The governor was referring to the “pa-ihi” or fuel pilferage scam allegedly committed by some corrupt PEO employees.

Defensor has tasked Provincial Administrator Raul Banas to leave no stone unturned in the investigation.

“We are now doing the investigation,” Dr. Banas told me.

Executive Assistant Ruel Von Superio confirmed that “there is an ongoing investigation.”

Broadcaster Ibrahim Calanao, meanwhile, has owned up to the “pa-ihi” expose.

“Ako sina una nag expose, Lex. Ulihi na lang ina ang write-up mo. Dugay ko na ina gina hambal sa radyo. Ang iban nga truck didto gapa amolya sa patyo sang Janiuay ho. Didto nila ginapasuyupan gasoline ang tangke. (I was the one who first made that expose. Your write-up came later. I have been announcing this anomaly in my radio program. Some of the trucks were brought to a cemetery in Janiuay where the fuel pilferage was done),” Calanao said.

Lucero, by the way, told me his wife, who is a doctor, owns the “expensive” vehicle referred to by a source in my previous column.


My visit in the governor’s office on Friday morning actually coincided only while Defensor was waiting for Lucero to arrive.

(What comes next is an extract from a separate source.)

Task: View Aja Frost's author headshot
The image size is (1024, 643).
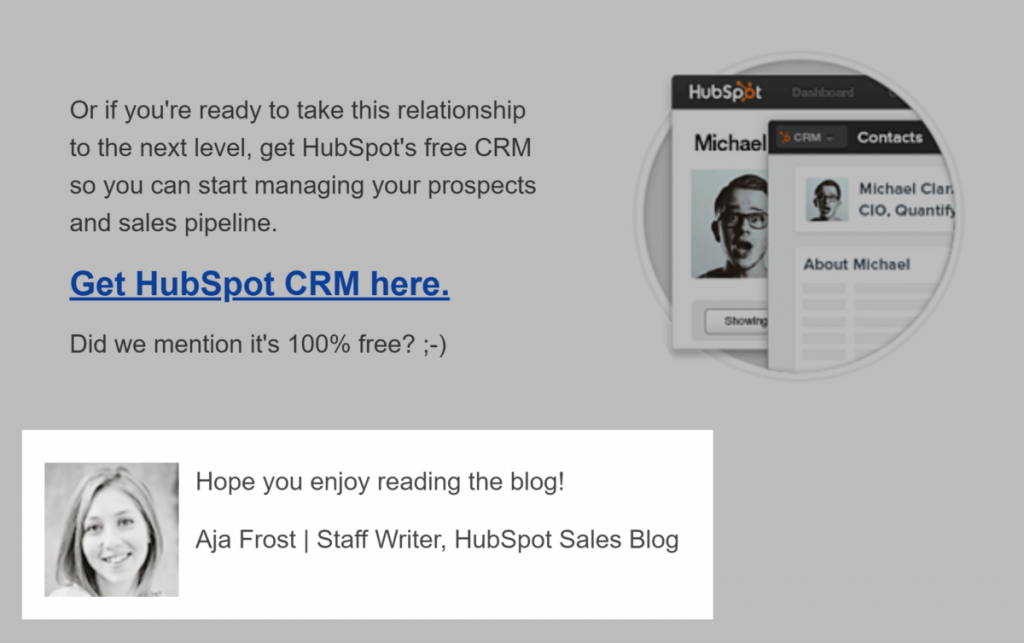Action: [112, 529]
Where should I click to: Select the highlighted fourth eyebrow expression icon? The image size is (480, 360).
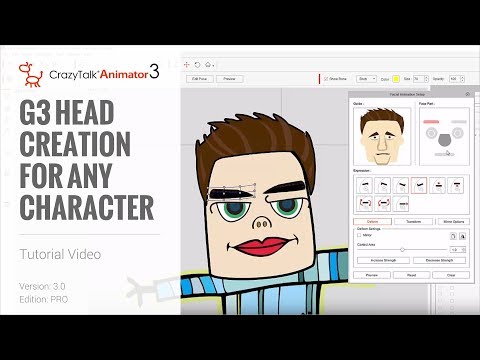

They had an important meeting regarding the “pa-ihi” imbroglio.

Defensor showed strong eagerness to rid the PEO with corrupt elements.

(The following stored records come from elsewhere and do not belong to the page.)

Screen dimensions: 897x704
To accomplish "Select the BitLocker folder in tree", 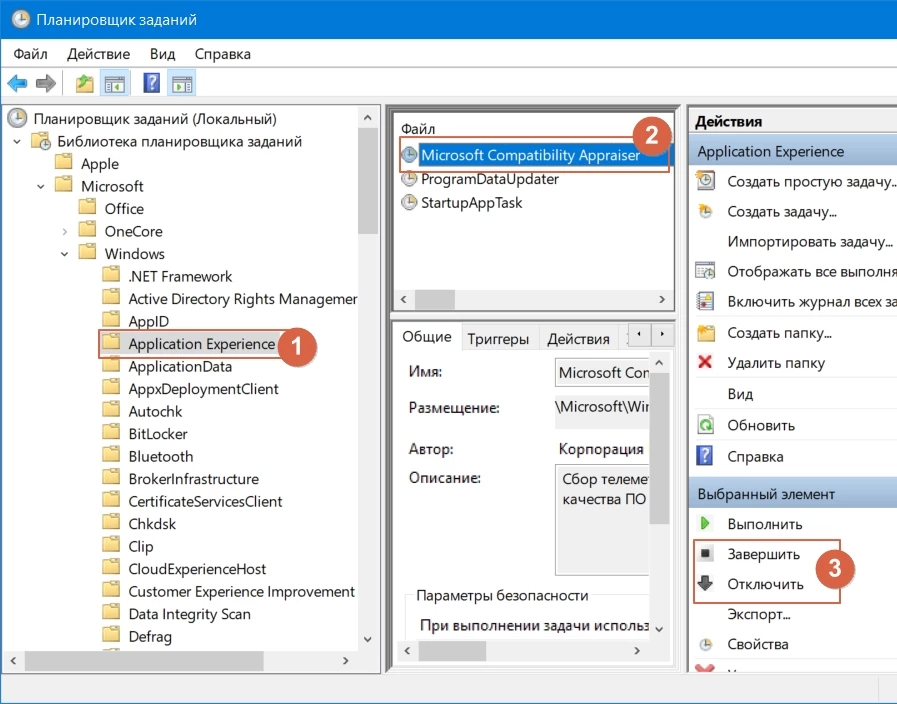I will [158, 434].
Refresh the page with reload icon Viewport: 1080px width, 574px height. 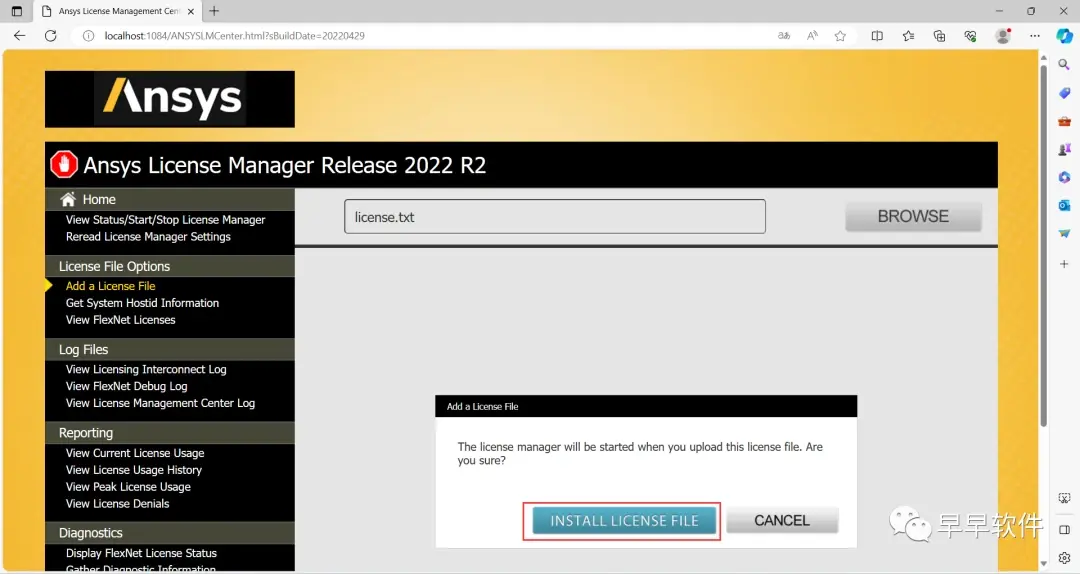tap(50, 36)
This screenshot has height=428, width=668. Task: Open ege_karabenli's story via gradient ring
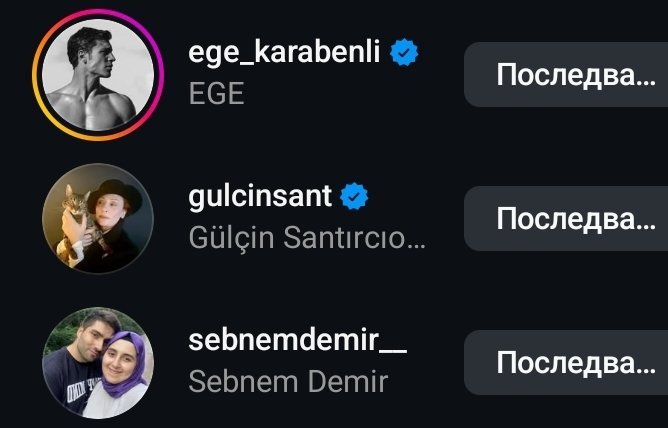click(98, 75)
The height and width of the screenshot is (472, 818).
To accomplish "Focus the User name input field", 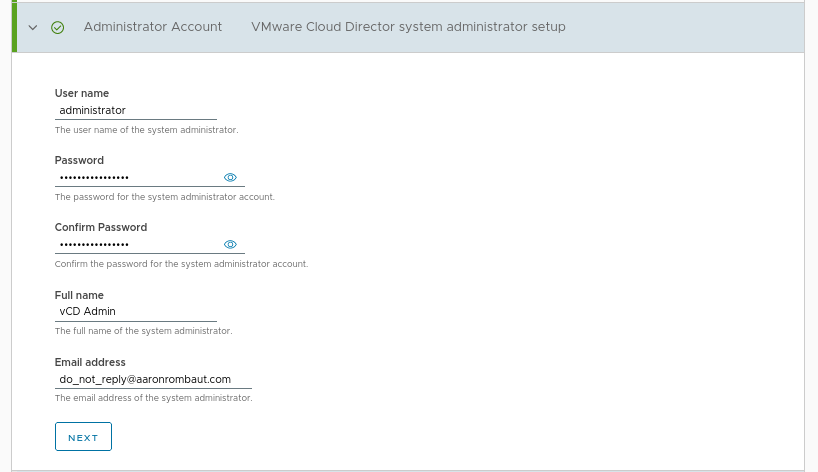I will click(x=135, y=110).
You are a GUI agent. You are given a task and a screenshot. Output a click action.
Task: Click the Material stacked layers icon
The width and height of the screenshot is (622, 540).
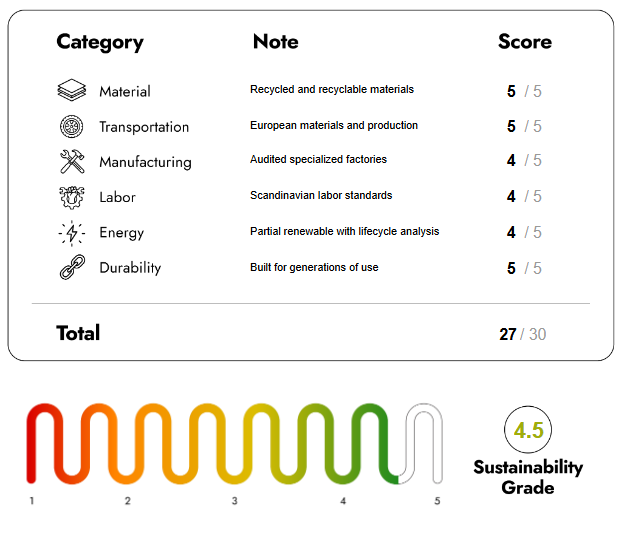point(72,91)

I went there together with former North Cotabato Gov. Manny Pinol, who asked me to accompany him and his brother, Mlang, Cotabato Mayor Joselito, in his second visit to Defensor in one week.

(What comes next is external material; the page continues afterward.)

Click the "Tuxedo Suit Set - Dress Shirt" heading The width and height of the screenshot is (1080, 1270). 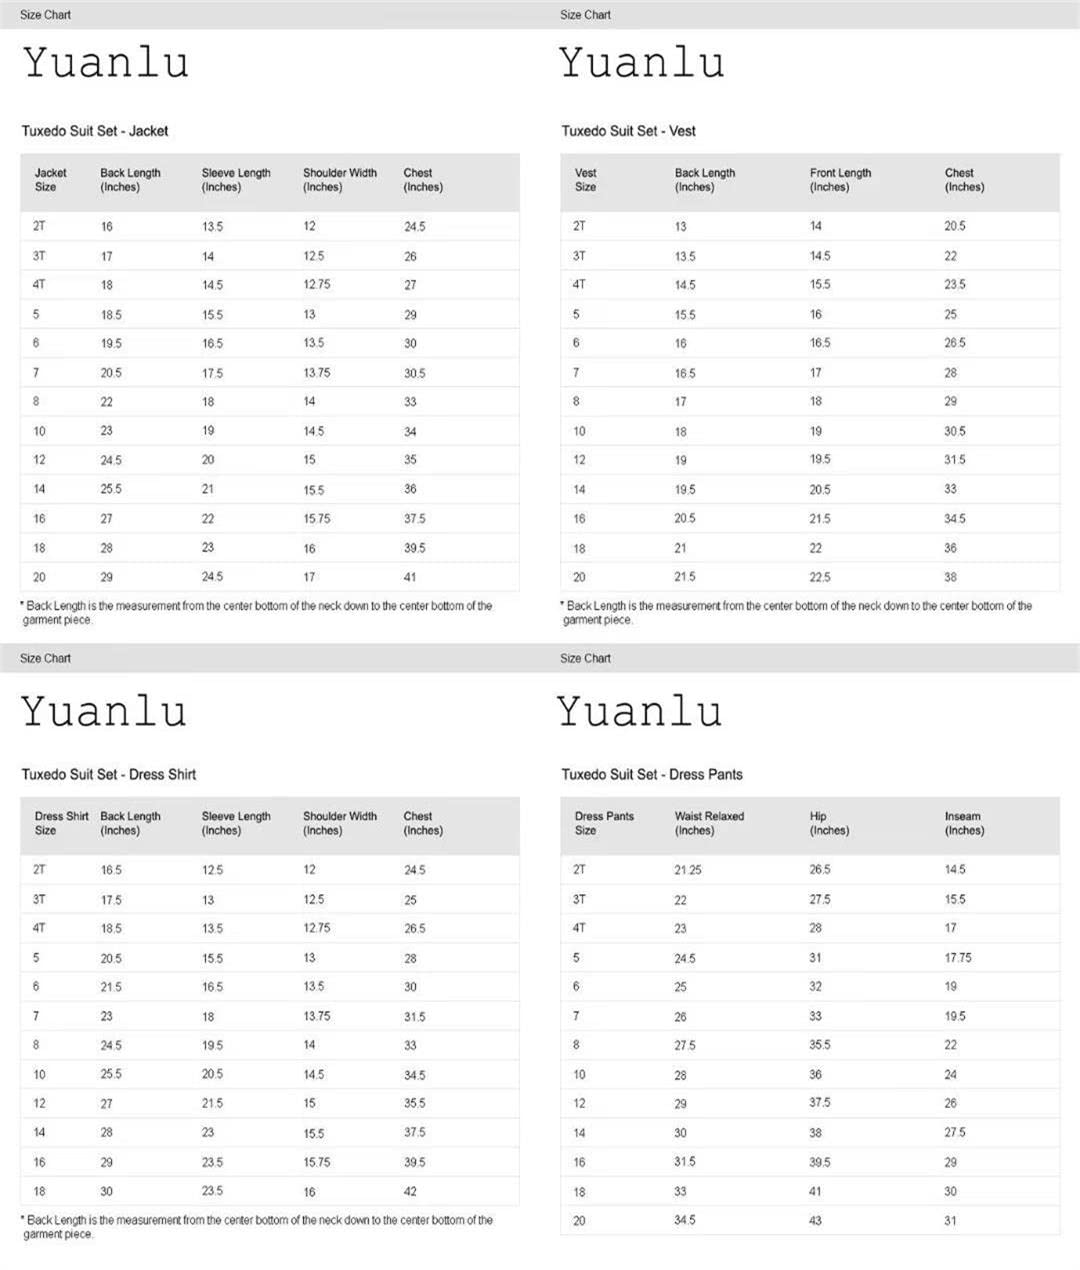pos(108,774)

Pinol, who was there two days earlier, was head of Davao City Mayor Rodrigo Duterte’s advance party in the courtesy call to Defensor.

I was not part of Duterte’s activities in Iloilo.

I came only because of Pinol, my long-time colleague in sports writing (we first met in 1991 during the House committee on youth and sports hearing on alleged sports anomalies when Pinol was still writing for Tempo, sister publication of Manila Bulletin).

Pinol, who dabbles as boxing manager, and I last met in Las Vegas three years ago when Manny Pacquiao lost by KO5 against Juan Manuel Marquez.

“This is your first visit in my office since I became governor (for the second time),” Defensor told me.


WE support the call of the Animal Welfare Association (AWA) of Iloilo headed by Anna Marie Rivera Wharton to halt the use of carbon monoxide poisoning via the “tambutso” or car exhaust in exterminating stray dogs and cats.

City Veterinarian Tomas Forteza has confirmed the practice in a radio interview, according to Wharton in her letter dated February 23, 2015.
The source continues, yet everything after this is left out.